[Dataset entries]
* * *
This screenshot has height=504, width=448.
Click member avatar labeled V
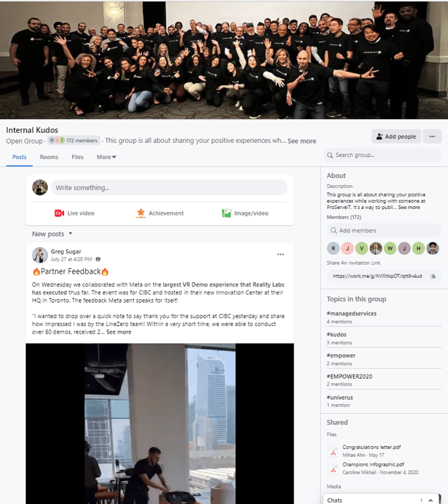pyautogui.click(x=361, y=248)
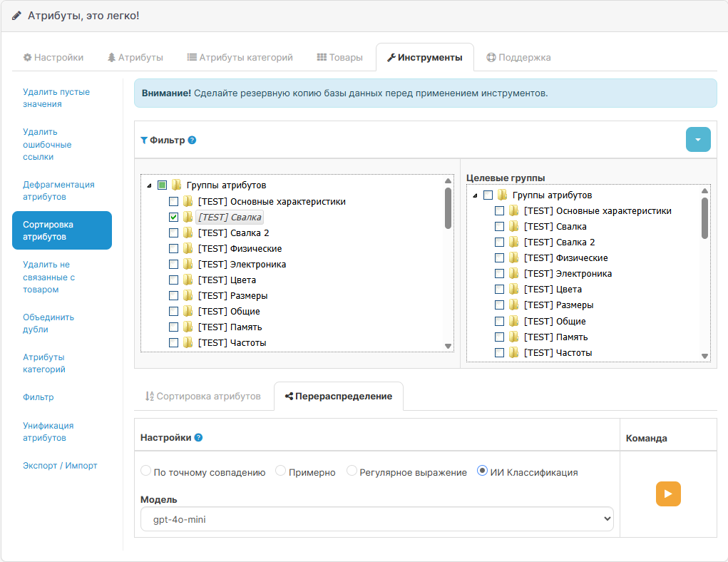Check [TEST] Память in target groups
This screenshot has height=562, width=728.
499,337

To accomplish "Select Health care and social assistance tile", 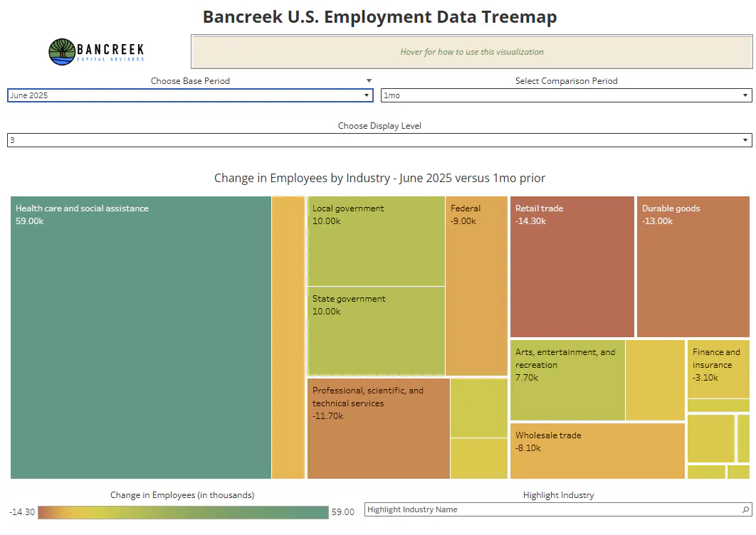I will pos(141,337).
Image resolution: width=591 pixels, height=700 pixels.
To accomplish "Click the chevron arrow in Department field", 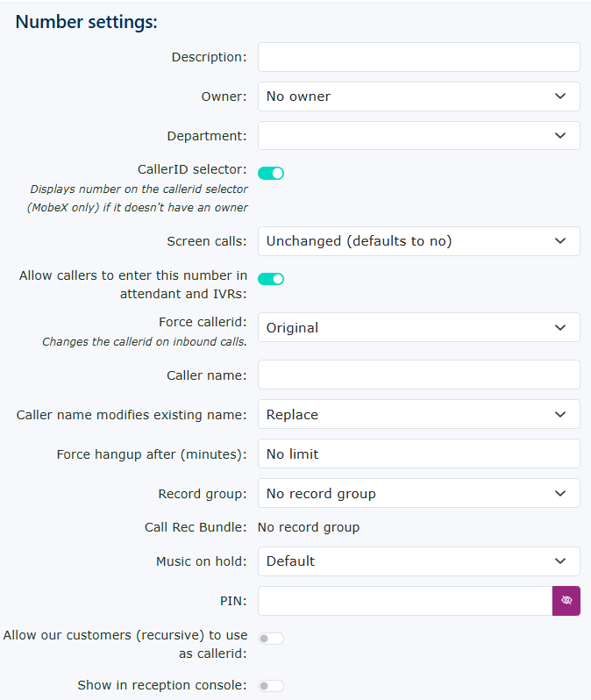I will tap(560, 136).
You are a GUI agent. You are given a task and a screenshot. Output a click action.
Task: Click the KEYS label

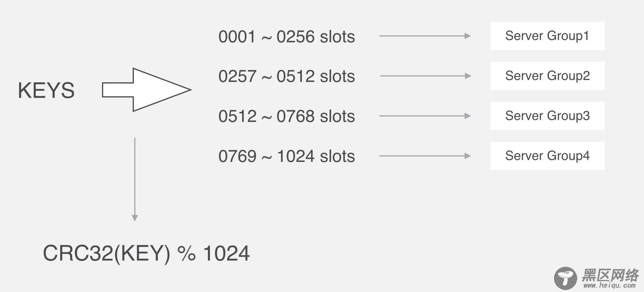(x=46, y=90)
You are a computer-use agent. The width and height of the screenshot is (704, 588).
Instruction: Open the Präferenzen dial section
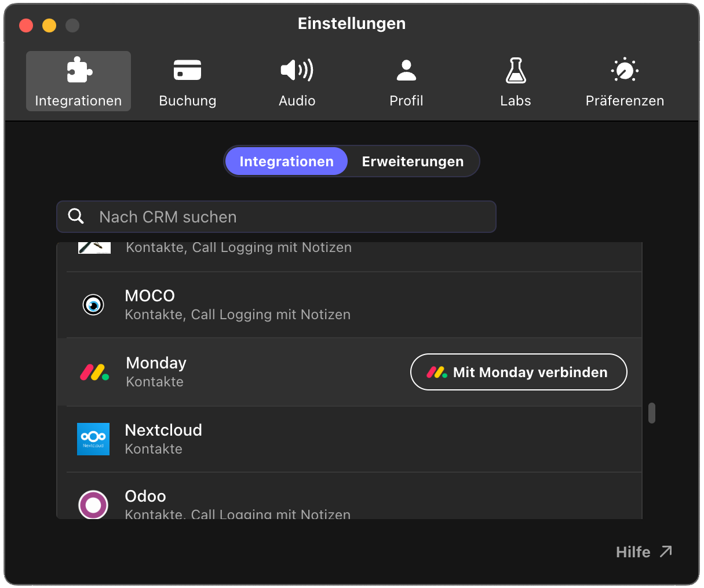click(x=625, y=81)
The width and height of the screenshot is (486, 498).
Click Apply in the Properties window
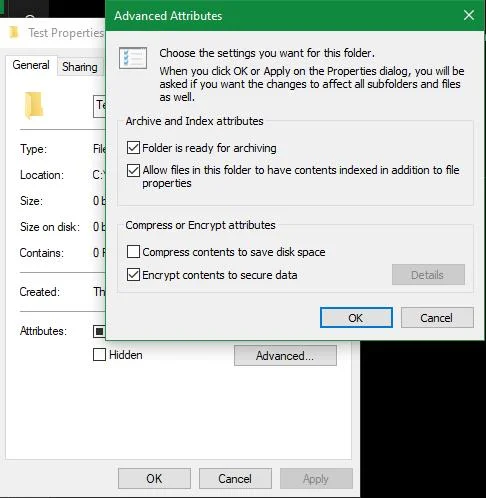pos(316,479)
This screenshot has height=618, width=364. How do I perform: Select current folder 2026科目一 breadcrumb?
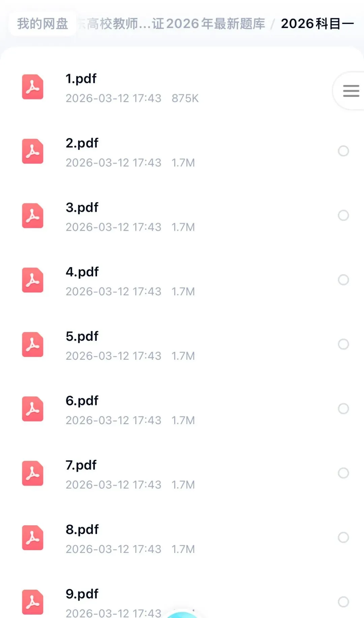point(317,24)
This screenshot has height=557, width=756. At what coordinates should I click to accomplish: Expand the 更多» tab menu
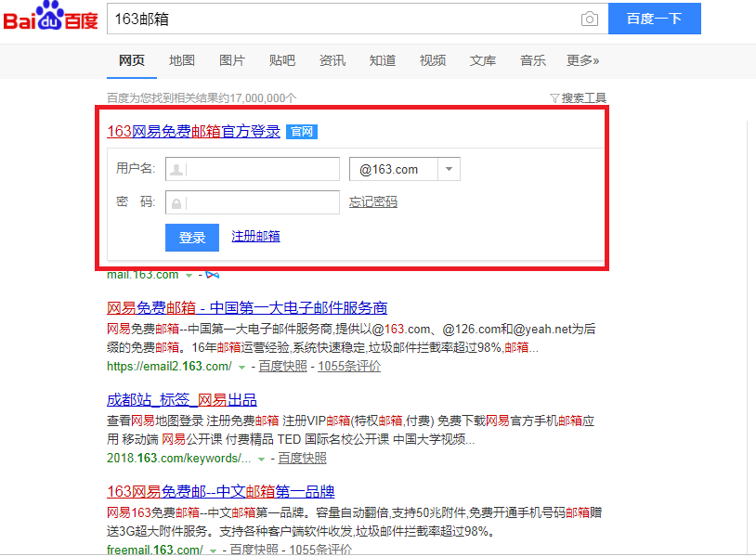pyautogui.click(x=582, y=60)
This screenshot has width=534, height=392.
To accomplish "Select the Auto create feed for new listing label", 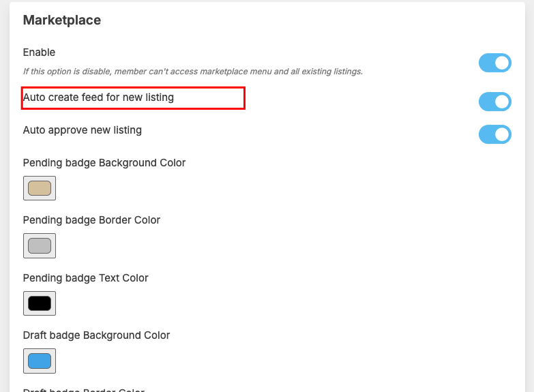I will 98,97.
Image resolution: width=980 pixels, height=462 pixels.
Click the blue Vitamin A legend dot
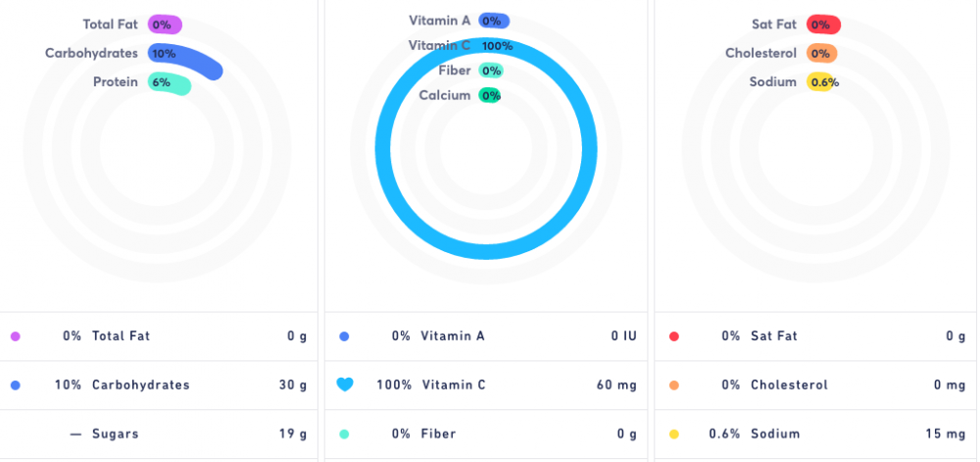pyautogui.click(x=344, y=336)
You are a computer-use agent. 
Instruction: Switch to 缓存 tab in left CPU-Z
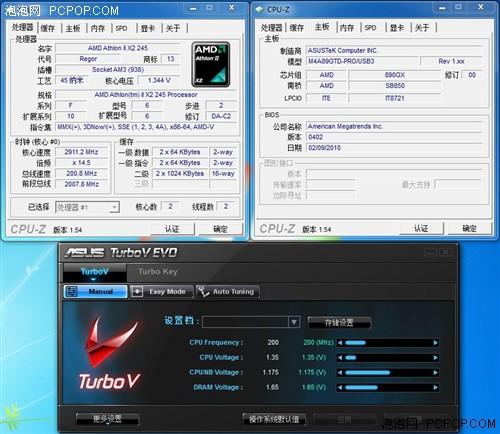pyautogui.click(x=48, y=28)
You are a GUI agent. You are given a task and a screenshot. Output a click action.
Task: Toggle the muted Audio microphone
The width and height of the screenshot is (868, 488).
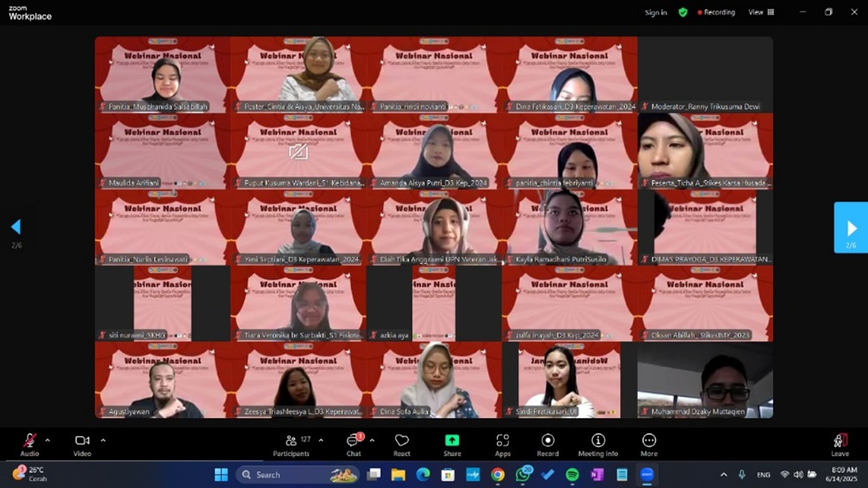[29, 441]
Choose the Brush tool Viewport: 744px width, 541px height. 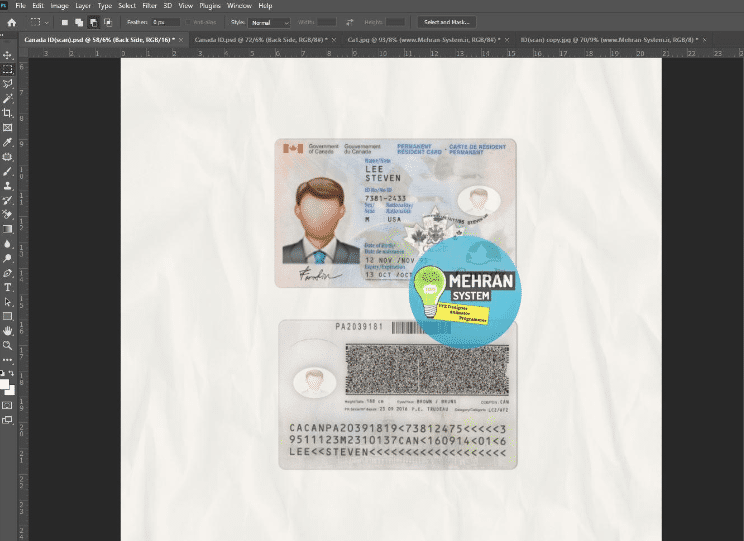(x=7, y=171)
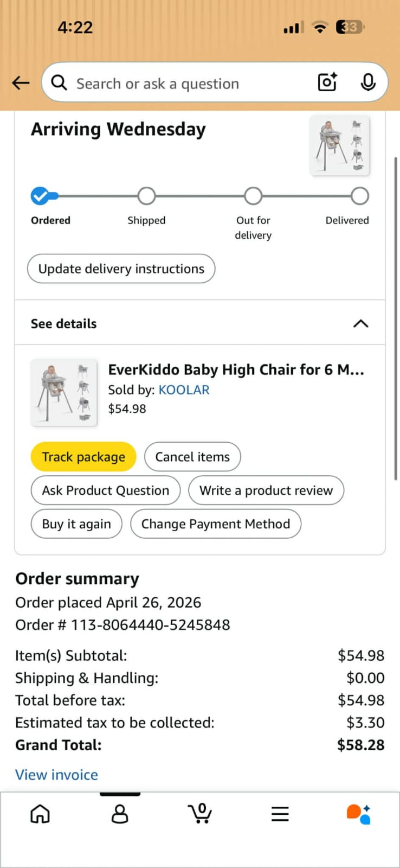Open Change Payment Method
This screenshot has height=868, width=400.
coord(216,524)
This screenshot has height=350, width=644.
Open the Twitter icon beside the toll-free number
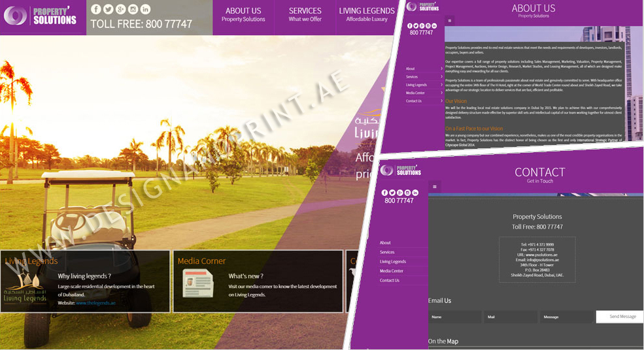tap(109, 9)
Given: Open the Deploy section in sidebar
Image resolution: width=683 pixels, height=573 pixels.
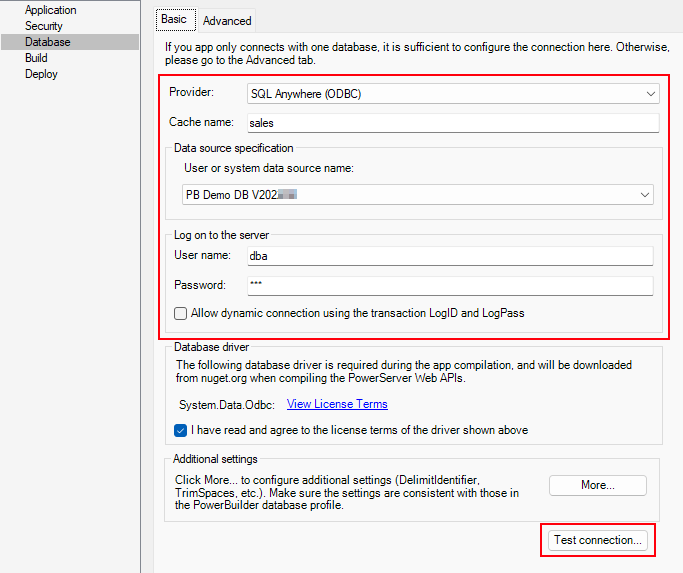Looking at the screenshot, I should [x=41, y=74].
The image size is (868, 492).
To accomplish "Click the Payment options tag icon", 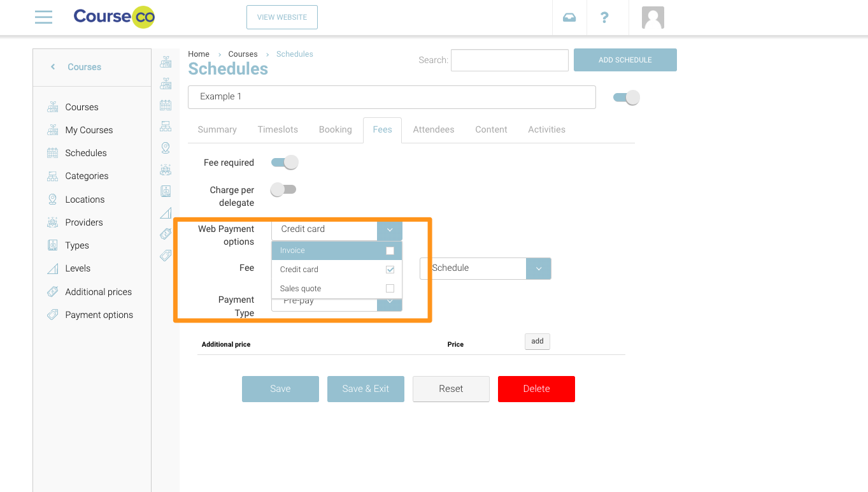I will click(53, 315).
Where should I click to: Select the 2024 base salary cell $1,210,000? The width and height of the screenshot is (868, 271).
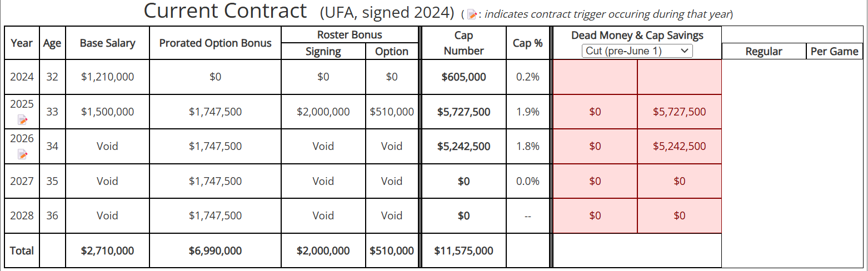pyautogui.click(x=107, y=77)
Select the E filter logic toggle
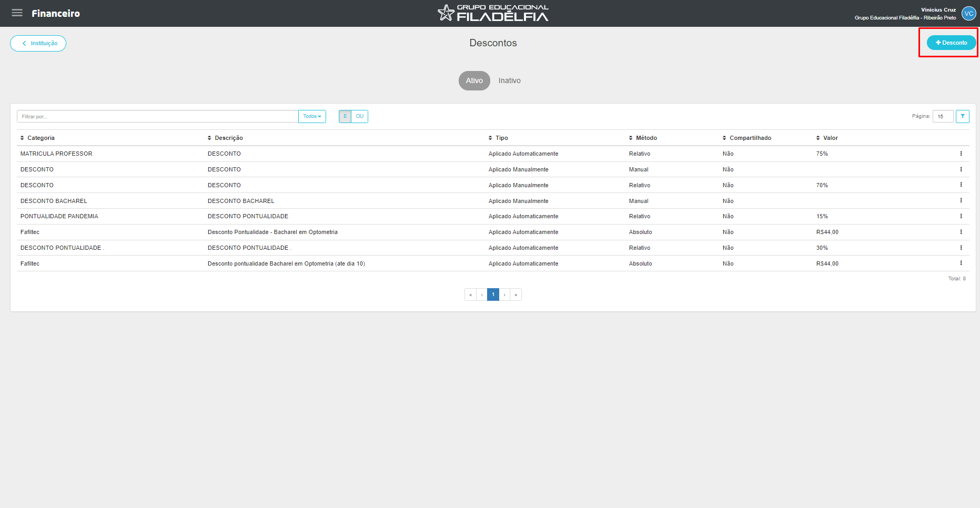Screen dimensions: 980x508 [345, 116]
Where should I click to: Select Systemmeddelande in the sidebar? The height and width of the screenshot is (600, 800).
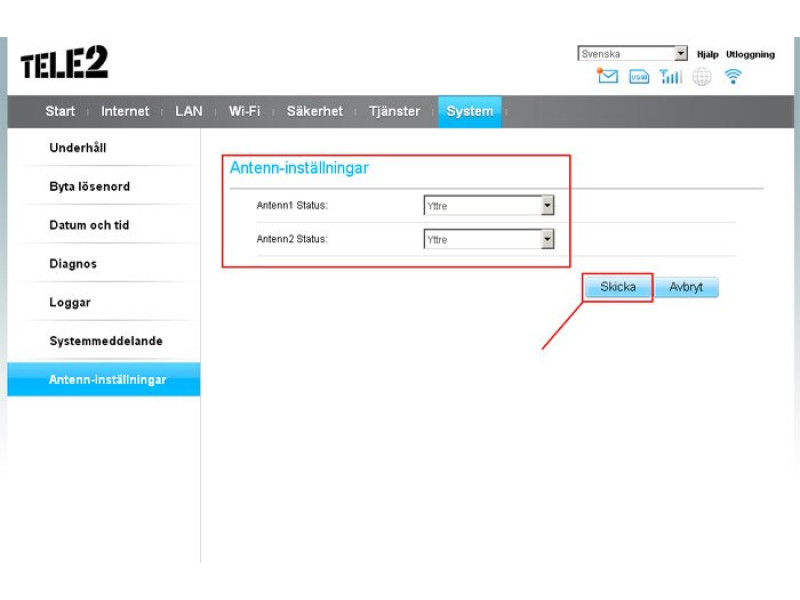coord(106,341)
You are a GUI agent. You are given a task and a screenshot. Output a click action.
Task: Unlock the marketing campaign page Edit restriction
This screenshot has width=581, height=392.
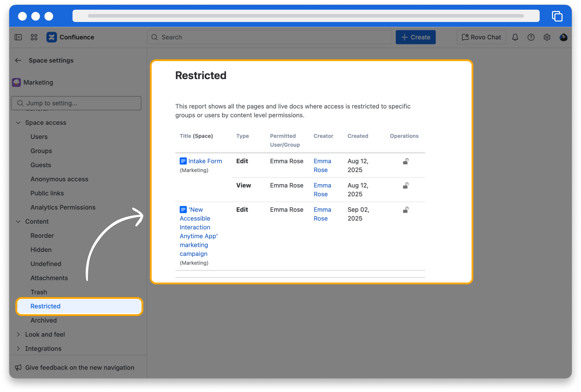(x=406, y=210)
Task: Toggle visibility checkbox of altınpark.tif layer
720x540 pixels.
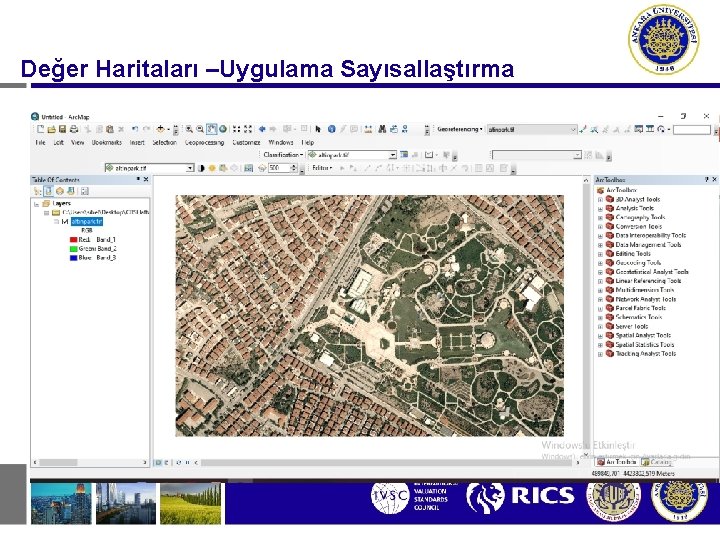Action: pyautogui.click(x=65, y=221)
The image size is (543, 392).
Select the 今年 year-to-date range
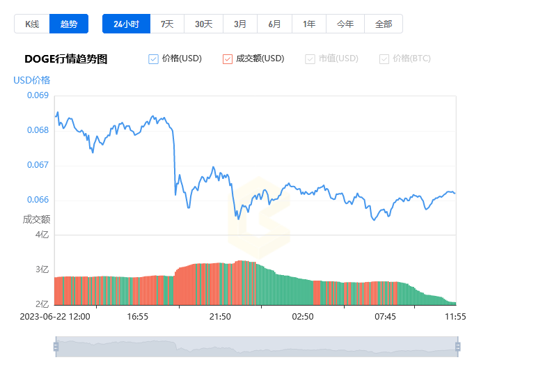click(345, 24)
* * *
▸ Directions for this task
Please retype exactly the lines from the one containing "The image size is (543, 392)." to the last line of the records above, both included, without any pictures.

▸ Response below
The image size is (543, 392).
Select the 今年 year-to-date range
click(345, 24)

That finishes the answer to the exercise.